[Begin Input rows]

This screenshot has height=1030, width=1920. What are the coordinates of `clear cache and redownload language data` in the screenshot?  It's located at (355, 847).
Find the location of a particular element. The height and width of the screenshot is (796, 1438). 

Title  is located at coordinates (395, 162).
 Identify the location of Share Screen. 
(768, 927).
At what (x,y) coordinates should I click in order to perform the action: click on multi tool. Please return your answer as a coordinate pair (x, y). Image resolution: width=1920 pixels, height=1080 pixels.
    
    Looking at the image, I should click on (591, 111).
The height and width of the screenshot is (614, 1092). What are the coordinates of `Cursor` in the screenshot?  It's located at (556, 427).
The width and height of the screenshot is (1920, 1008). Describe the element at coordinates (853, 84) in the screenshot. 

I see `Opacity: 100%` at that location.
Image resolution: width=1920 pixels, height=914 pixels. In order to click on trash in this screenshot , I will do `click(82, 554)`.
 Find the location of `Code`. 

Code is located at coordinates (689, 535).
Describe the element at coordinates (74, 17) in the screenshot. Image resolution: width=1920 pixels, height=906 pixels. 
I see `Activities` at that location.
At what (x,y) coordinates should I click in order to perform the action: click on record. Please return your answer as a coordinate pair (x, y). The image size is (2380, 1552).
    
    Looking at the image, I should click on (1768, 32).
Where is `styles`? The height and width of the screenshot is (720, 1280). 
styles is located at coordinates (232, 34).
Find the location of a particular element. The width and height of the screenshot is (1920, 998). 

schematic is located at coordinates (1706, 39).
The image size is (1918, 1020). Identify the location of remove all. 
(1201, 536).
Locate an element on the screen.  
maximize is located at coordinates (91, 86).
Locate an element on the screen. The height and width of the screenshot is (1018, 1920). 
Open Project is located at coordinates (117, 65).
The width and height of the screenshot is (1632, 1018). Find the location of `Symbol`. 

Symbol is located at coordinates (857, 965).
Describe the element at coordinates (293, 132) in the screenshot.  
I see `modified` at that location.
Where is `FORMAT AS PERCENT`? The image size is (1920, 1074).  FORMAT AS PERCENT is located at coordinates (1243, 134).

[End Input rows]

Extract each line of the records above that contains the string "Symbol", treating uppercase and lowercase as distinct.

The width and height of the screenshot is (1632, 1018). Find the location of `Symbol`. 
Symbol is located at coordinates (857, 965).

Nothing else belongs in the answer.